Even the Vols had to be a bit worried, though, when Kansas whittled a 71-64 deficit to 71-68 in the final minute and had Tennessee on the verge of a shot-clock violation. Shooting purely in desperation, freshman walk-on Skylar McBee drained an off-balance 3-pointer from the left baseline that boosted the lead to 74-68 with 36 seconds left and brought the crowd of 21,936 to its feet. Woolridge and Bobby Maze hit a free throw each in the closing seconds to secure the final margin.

The game marked Tennessee's second consecutive defeat of a top-ranked team under head coach Bruce Pearl. The Vols beat a No. 1-rated Memphis team 66-62 at Memphis in 2007-08.

This game was sweeter, though. This one was at home and showed what a team with only six scholarship players can accomplish when everyone plays with hustle and heart.

"It's pretty amazing what chemistry can do when guys put their minds to something and know their backs are up against the wall a little bit," Bruce Pearl said. "They rally, they don't quit and they believe in themselves."

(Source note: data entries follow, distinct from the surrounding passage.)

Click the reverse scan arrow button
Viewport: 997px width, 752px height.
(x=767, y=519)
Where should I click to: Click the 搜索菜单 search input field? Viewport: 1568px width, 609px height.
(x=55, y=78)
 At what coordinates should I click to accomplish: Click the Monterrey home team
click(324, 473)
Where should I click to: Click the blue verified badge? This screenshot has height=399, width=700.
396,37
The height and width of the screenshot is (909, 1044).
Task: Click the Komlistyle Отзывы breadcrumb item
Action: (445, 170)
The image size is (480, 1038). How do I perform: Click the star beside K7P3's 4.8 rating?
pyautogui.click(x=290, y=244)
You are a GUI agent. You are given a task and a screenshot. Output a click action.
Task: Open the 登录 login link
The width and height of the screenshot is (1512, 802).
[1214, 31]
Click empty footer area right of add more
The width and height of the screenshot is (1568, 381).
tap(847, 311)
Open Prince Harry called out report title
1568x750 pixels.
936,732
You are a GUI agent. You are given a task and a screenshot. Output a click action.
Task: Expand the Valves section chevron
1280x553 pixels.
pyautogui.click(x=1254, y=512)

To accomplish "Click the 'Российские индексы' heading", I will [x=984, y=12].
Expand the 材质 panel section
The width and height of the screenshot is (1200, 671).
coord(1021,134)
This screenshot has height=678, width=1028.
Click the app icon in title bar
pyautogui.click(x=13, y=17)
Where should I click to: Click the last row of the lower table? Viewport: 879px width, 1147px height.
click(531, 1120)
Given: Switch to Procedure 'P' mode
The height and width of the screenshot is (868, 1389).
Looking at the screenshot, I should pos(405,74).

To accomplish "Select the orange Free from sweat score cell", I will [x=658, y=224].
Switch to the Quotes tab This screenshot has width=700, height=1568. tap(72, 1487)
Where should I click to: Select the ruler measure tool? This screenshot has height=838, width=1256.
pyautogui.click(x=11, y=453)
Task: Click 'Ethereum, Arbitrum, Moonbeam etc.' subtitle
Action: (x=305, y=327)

Big Orange fans may not have believed in the team when the game began but they showed their appreciation for its tenacity and toughness by raising the decibel level to unprecedented heights.

"The crowd was absolutely amazing," Pearl said.

Maze thought so, too.

"I don't think we could win this game without those fans," he said. "This was the loudest game by far I've ever played in my two years here. They stuck behind us, and I hope they continue to stick with us."

"Our fans did a great job of supporting us," sophomore guard Scotty Hopson said. "We fed off their energy and played hard."

Tennessee trailed 16-10 early but Woolridge drained three consecutive 3-pointers, single-handedly outscoring Kansas 9-3 as the Vols pulled even at 19-all.

Tennessee eased in front 27-21 but Chism picked up his third foul with 34.6 seconds left in the half and the game went to the break tied at 33.

With so many key players missing, the Big Orange attack was disjointed at times. Still, it showed a knack for scoring just as the 35-second clock was about to expire.

Woolridge hit a 3-pointer with one second left on the shot clock in the first half and hit another to give Tennessee a 49-42 lead with 14:02 left in the second half. Maze sank an 18-footer with three seconds on the shot clock that broke a 64-all tie with 3:50 to go, then McBee hit his game-clincher as the shot clock was expiring in the final minute.

"We obviously had some very special shots and some very special plays," Pearl said. "The stars have got to be a aligned a little bit in order to beat the No. 1 team in the country when you're so short-handed."

Hopson made 7 of 12 shots and scored 17 points to pace 16th-ranked Tennessee, now 12-2. Maze contributed 16 points, 7 rebounds, 8 assists and only 2 turnovers in 33 superior minutes. Woolridge chipped in 14 points and 8 rebounds for the Vols. Chism (19 minutes) and Prince (14) added 8 points each, despite their foul problems.

Point guard Sherron Collins scored 22 points to lead Kansas, now 14-1, but made just 7 of 20 shots, including 2 of 10 from 3. Six-foot-11, 250-pound Cole Aldrich was limited to 7 points but peeled down 18 rebounds and blocked 4 shots.

Tennessee lost the backboard battle 42-35 but hit 48.1 percent from the field, the highest Kansas has allowed all season. The Vols also committed just 8 turnovers. Conversely, the Jayhawks shot a paltry 37.7 percent from the field and committed 16 turnovers.

Tennessee surprised Kansas by playing a few possessions of zone defense, something the Vols almost never do. The ploy worked.

As Pearl put it: "We felt like if we could get Kansas to be a contested jump-shooting team, and then hang in there on the boards, we had a chance."

The 15 guys on the Vol bench were probably the only people at the arena who felt Tennessee had a chance. In the end, though, those were the only 15 that mattered.